(Data items)
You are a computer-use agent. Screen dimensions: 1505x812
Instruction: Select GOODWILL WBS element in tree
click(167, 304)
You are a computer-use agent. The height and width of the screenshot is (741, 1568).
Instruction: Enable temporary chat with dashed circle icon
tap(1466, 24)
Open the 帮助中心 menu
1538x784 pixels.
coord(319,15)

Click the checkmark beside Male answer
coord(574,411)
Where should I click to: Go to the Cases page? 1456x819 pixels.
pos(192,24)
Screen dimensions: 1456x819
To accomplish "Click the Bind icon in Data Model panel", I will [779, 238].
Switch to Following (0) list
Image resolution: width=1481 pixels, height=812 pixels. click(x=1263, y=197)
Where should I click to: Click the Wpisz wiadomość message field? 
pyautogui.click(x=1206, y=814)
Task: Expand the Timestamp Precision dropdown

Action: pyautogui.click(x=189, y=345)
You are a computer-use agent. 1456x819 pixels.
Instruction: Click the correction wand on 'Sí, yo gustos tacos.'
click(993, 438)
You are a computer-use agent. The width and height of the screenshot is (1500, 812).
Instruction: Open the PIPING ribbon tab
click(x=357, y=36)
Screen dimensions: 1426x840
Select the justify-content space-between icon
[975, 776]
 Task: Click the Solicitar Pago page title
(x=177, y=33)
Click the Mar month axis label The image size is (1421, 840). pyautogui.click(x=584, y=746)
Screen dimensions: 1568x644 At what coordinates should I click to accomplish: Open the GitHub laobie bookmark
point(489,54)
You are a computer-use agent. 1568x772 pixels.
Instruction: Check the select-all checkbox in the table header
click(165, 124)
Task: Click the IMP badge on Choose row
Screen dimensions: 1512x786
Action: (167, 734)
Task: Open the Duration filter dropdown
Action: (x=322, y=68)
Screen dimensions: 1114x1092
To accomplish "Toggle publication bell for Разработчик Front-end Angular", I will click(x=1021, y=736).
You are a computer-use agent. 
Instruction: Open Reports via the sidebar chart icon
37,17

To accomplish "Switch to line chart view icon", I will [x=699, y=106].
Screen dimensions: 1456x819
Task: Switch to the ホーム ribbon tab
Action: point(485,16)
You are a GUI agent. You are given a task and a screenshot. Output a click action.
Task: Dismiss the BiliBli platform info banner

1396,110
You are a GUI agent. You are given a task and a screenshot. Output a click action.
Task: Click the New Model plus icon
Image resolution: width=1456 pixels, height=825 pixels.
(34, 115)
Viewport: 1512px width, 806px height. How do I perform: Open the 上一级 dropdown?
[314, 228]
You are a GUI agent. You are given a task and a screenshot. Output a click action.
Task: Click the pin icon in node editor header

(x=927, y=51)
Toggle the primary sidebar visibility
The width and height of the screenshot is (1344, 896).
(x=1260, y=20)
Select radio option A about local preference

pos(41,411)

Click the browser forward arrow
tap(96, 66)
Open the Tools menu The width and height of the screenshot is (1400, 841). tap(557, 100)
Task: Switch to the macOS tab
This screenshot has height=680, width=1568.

▸ **WHAT THE EXERCISE ASKS**
Looking at the data, how many lines hold the string "Model"? Reply with the number alone.

▸ **SOLUTION**
2